● REQUIRED WORK
In the data below, copy everything from "Given: Toggle Relleno antes que las paredes" down to "Action: click(19, 28)", replacing "Screen dimensions" with "Screen size" and changing nothing else. Leave the pictures out of your answer.

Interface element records

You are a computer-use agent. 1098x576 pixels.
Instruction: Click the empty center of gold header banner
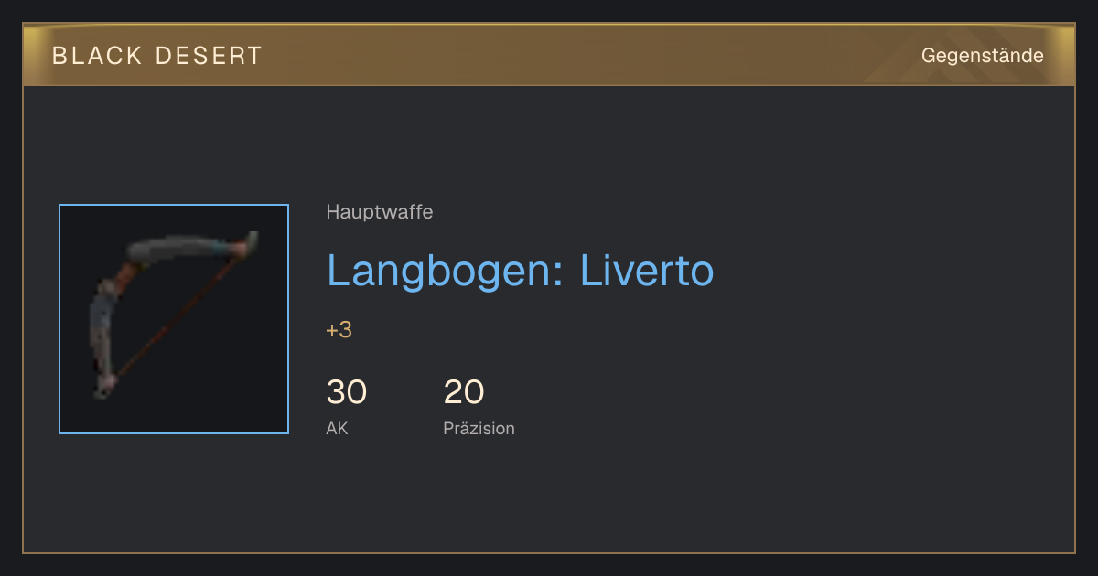[x=586, y=55]
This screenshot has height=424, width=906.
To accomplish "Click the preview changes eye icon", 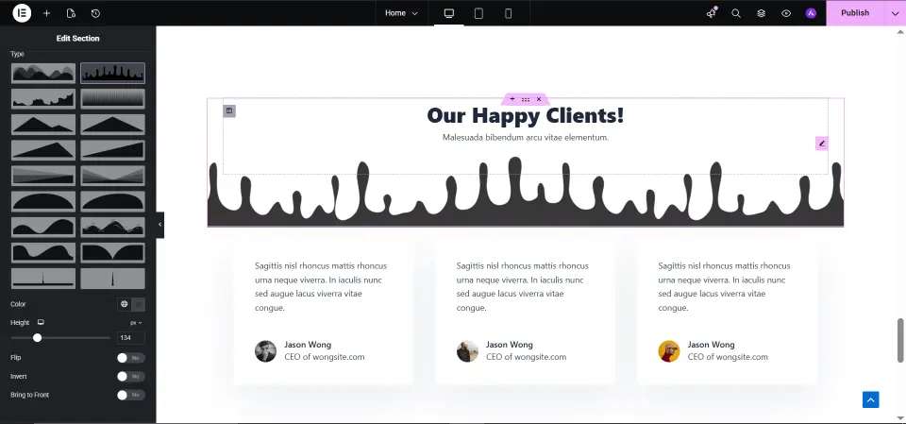I will click(x=786, y=13).
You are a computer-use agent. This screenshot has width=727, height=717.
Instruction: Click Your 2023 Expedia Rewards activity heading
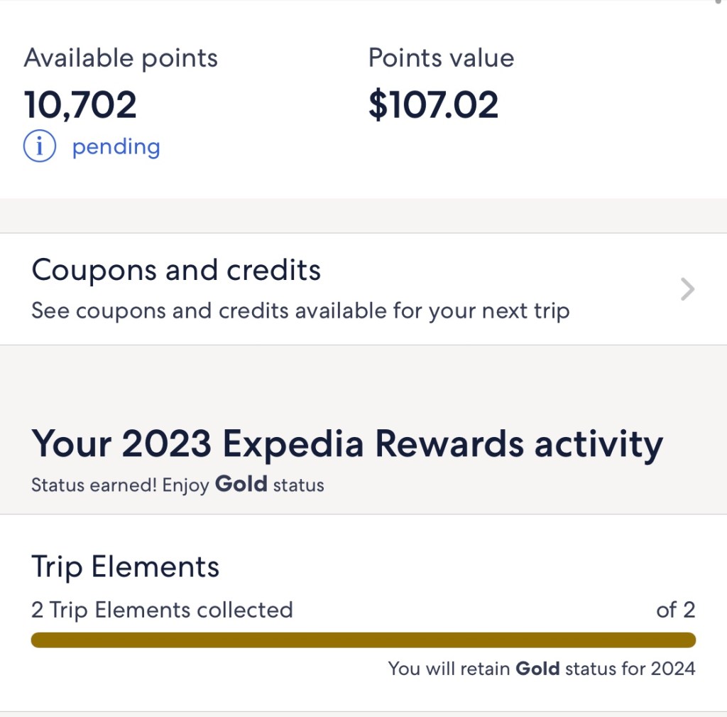347,444
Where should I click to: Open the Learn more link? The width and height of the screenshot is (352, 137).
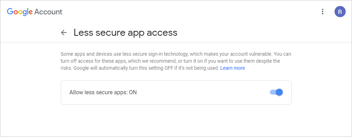[x=232, y=68]
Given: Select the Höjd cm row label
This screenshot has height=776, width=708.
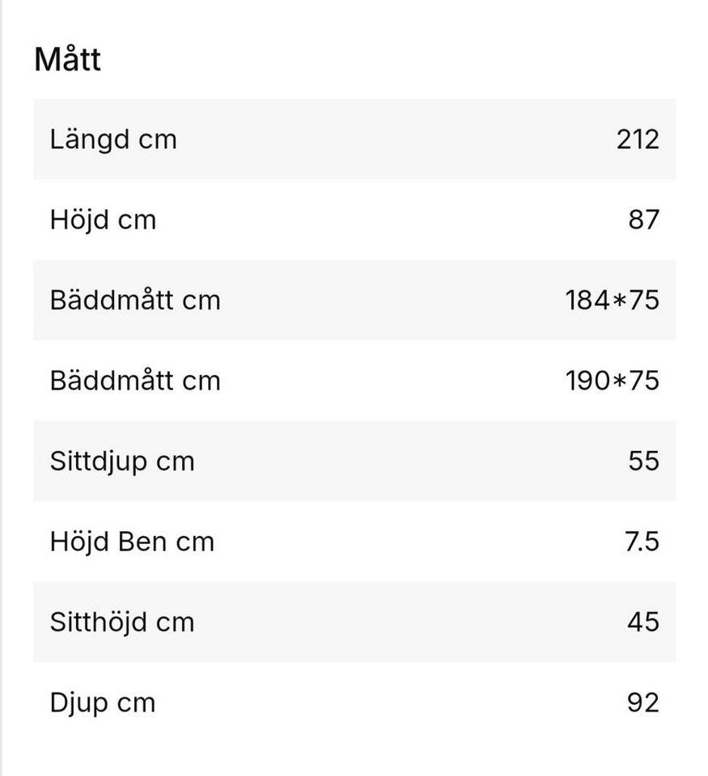Looking at the screenshot, I should (103, 220).
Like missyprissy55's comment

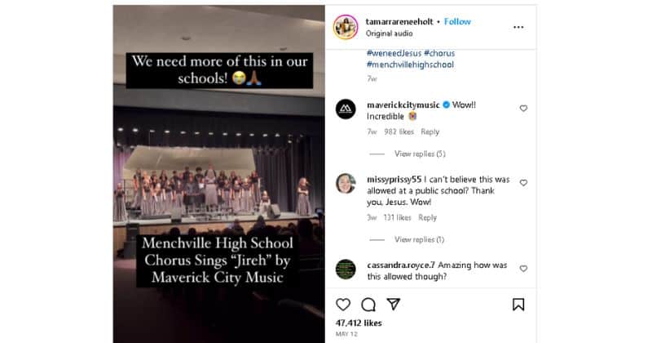(523, 183)
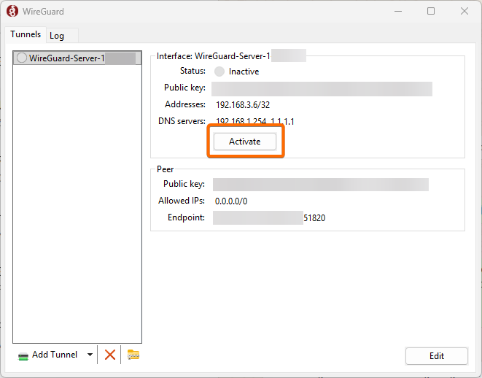Switch to the Log tab
This screenshot has width=482, height=378.
point(57,36)
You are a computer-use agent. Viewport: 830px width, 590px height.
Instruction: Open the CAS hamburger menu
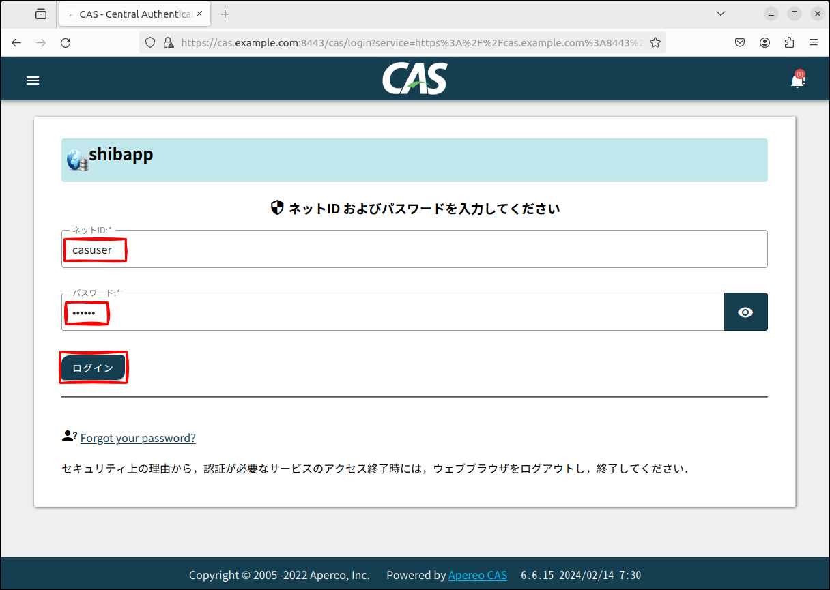33,80
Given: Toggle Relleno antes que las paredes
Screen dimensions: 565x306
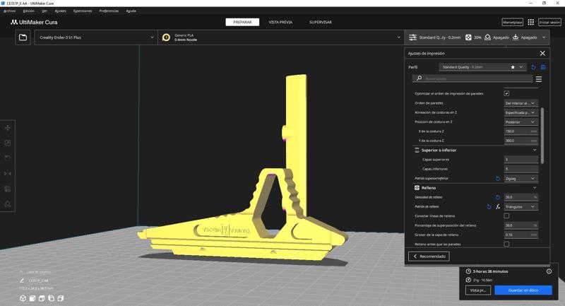Looking at the screenshot, I should tap(506, 245).
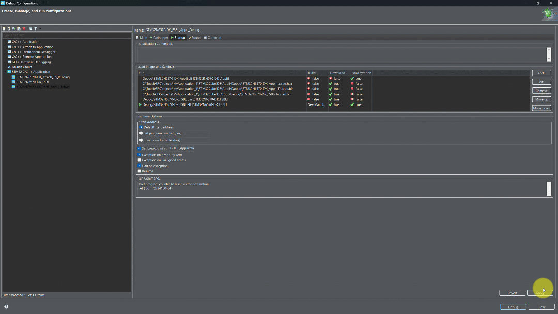The height and width of the screenshot is (314, 558).
Task: Duplicate the selected launch configuration
Action: click(19, 28)
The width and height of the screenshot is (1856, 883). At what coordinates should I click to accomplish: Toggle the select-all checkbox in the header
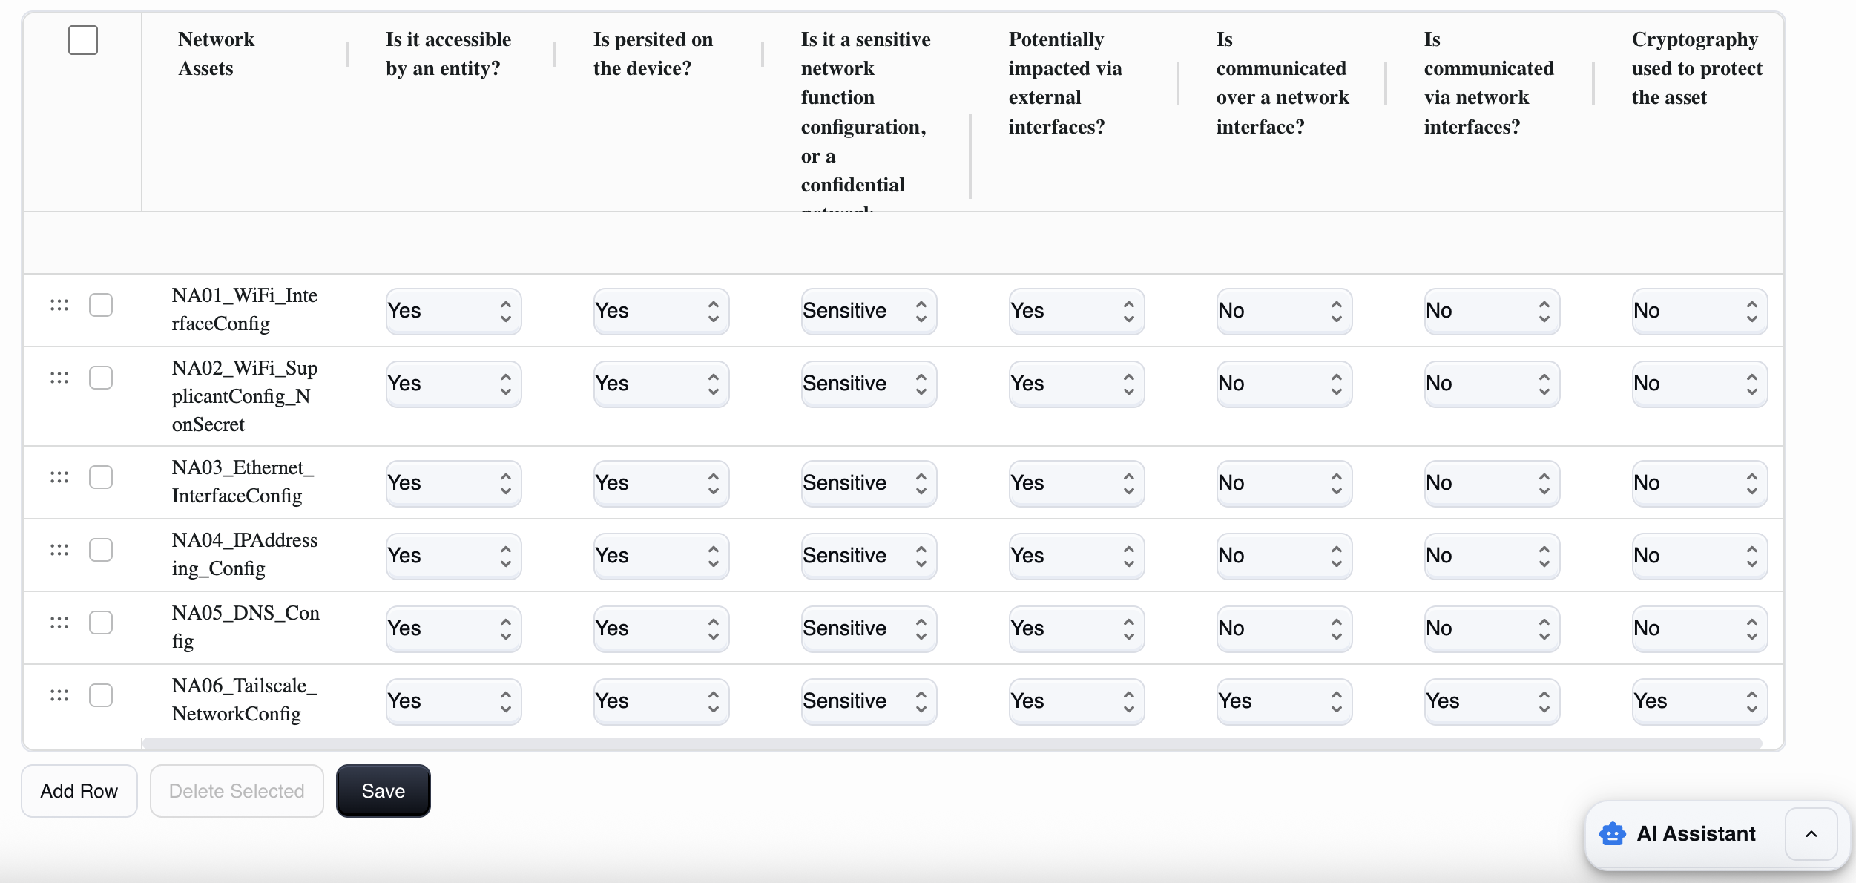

● TASK OUTPUT
Given: Toggle Relleno antes que las paredes
Screen size: 565x306
Looking at the screenshot, I should tap(506, 245).
The height and width of the screenshot is (314, 558).
Task: Duplicate the selected launch configuration
Action: click(19, 28)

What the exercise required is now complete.